Mexican anarchist militant (died 1911)

Simón Berthold Chacón was a Mexican anarchist militant who acted as a commander of the Liberal Army during the Magonista rebellion of 1911 in Baja California.

==Biography==
Simón Berthold Chacón was born in Nacozari, Sonora, son of a German father and a Mexican mother. He emigrated to the United States. He was a member of the Mexican Liberal Party (PLM) and was second in command of the Liberal Army Division in Baja California.

On January 29, 1911, Berthold and José María Leyva took the town of Mexicali with a group of 30 guerrillas, marking the beginning of the Magonista rebellion of 1911.
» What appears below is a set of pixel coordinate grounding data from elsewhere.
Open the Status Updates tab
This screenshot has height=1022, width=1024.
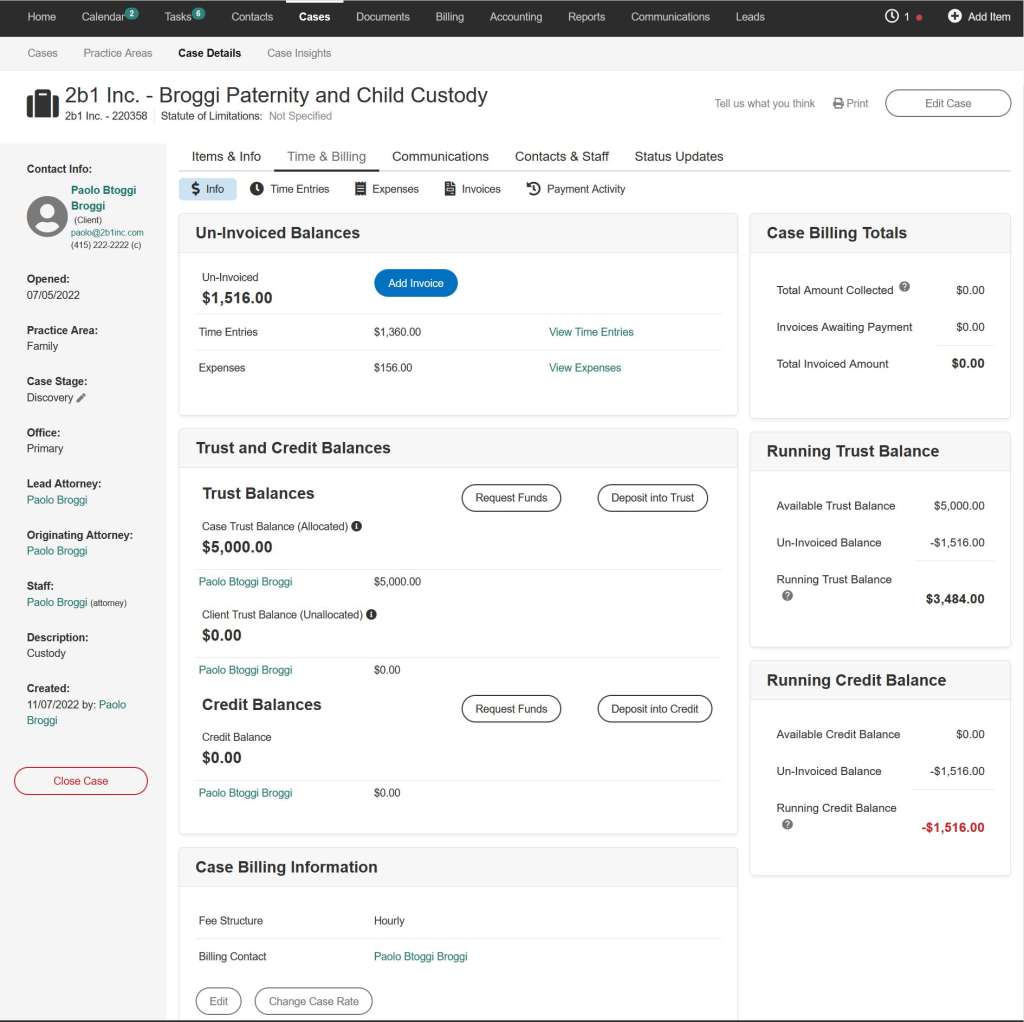point(678,156)
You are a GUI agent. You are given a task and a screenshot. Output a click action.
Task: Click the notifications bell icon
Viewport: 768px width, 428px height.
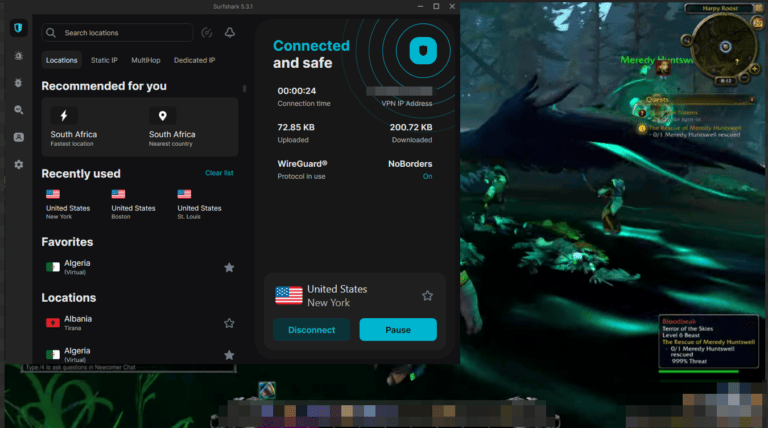point(229,33)
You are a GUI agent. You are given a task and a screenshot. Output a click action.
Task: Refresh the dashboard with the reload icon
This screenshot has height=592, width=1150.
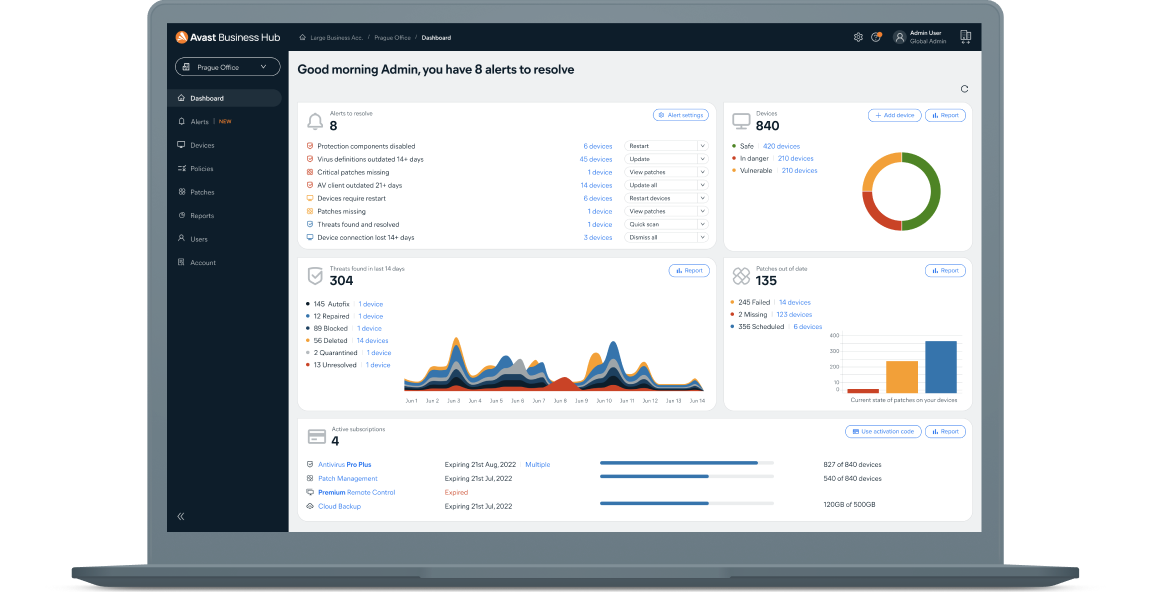[964, 88]
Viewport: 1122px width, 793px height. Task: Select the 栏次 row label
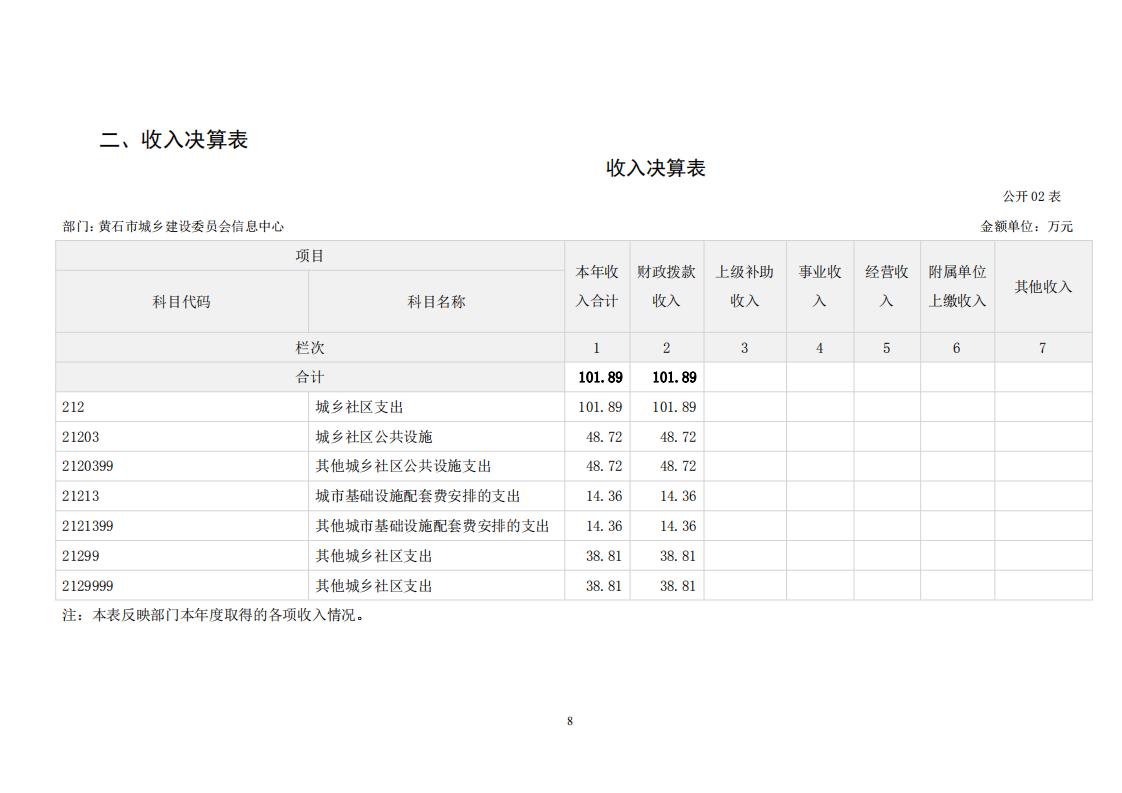click(x=310, y=348)
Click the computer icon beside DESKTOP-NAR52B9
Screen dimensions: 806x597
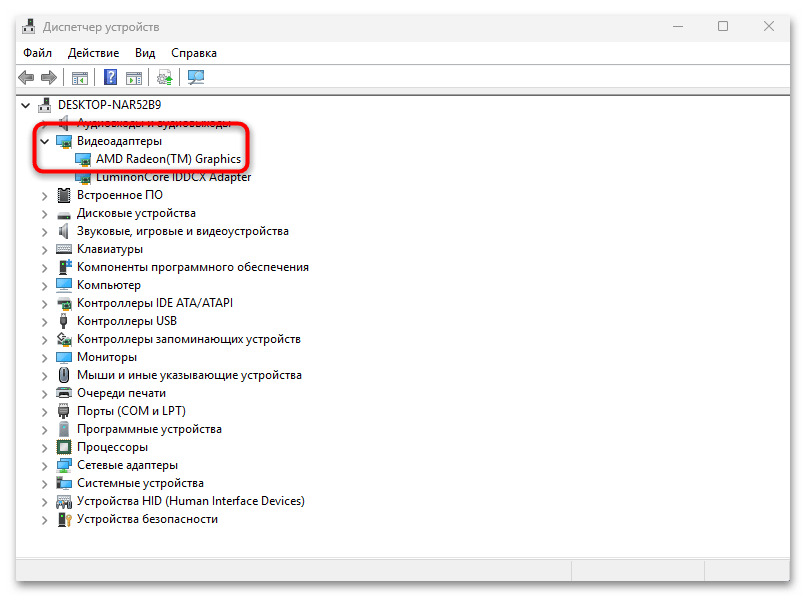pyautogui.click(x=43, y=104)
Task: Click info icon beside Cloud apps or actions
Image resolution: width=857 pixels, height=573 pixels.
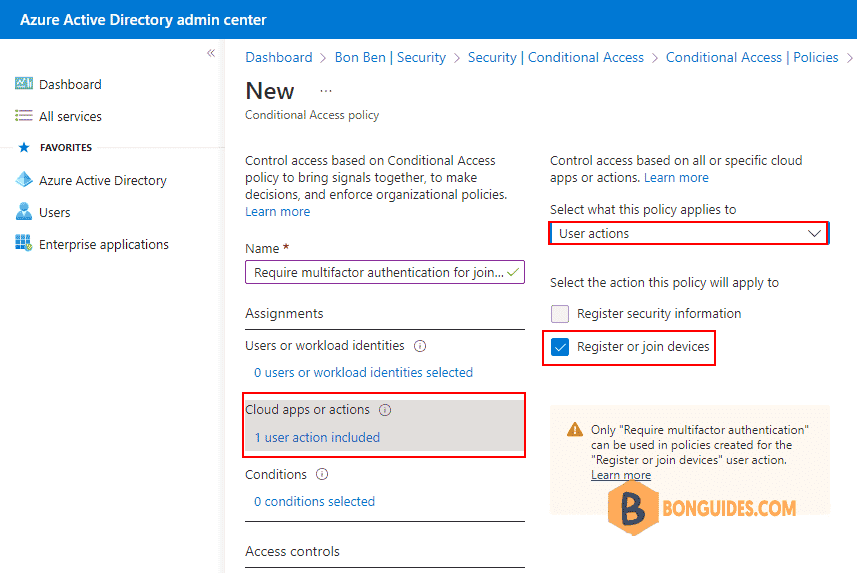Action: [385, 410]
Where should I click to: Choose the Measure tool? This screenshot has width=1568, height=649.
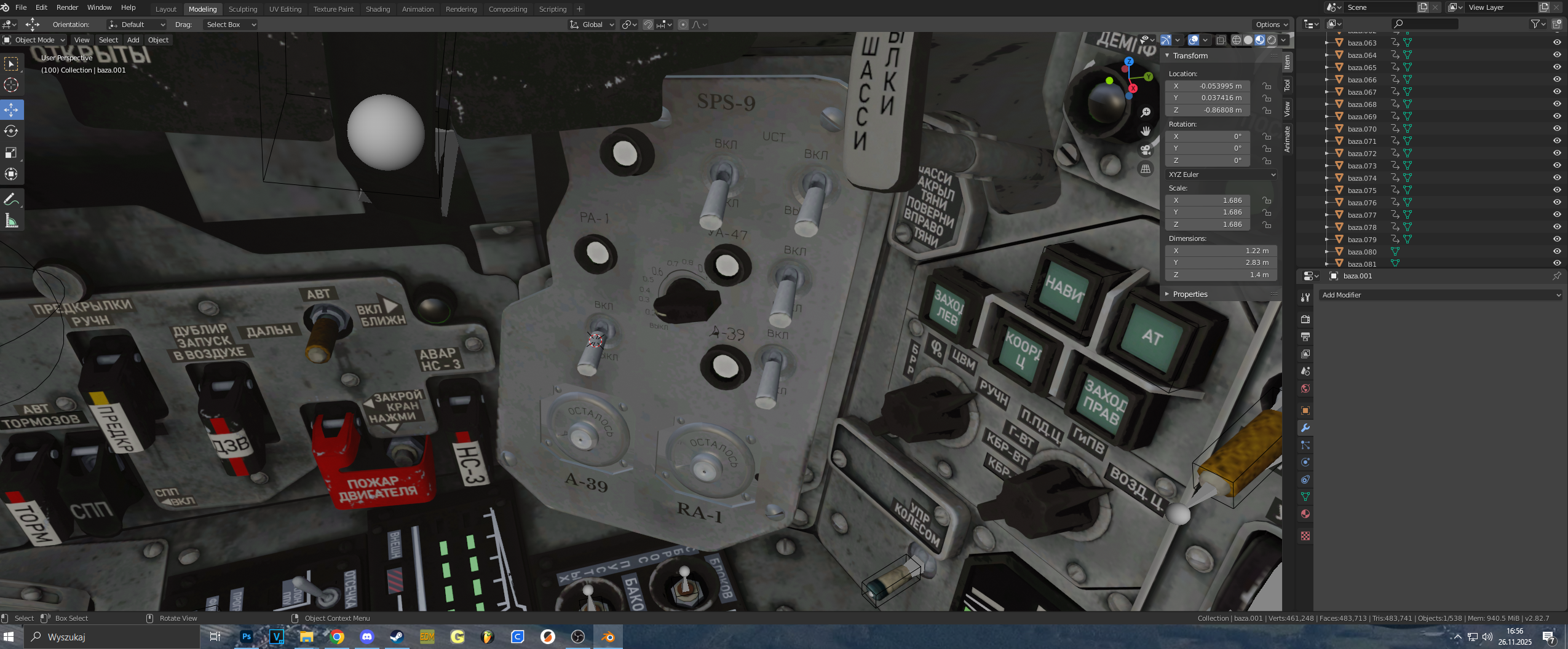click(x=11, y=221)
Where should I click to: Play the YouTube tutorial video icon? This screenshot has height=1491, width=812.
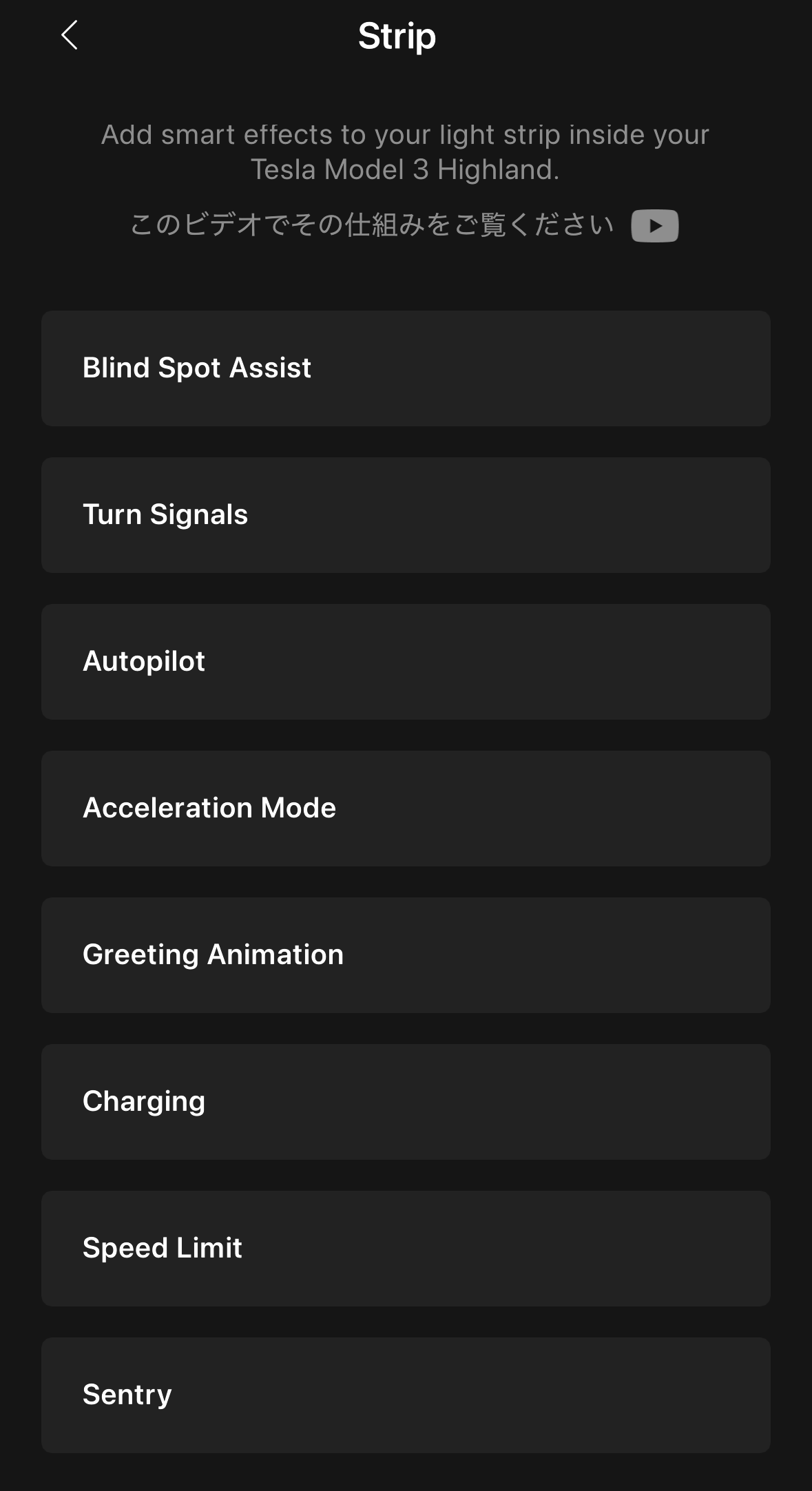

At the end of February 1911, Berthold and Leyva informed the press that the objective of the campaign was to create an "independent socialist republic" or a cooperative commonwealth in Baja California.

In March 1911, he attacked Tecate on two occasions, but without succeeding in capturing the plaza. Berthold then marched to El Álamo, a town southwest of Tecate, which the PLM managed to capture on March 21. However, on the way back to El Álamo, Berthold was wounded in the leg by a bullet by Alberto Rodríguez (El cachora), a sniper of indigenous origin, to whom the Porfirians had supplied with a photograph of the PLM commander.

He died of his wounds on April 14, 1911, in El Álamo, Baja California.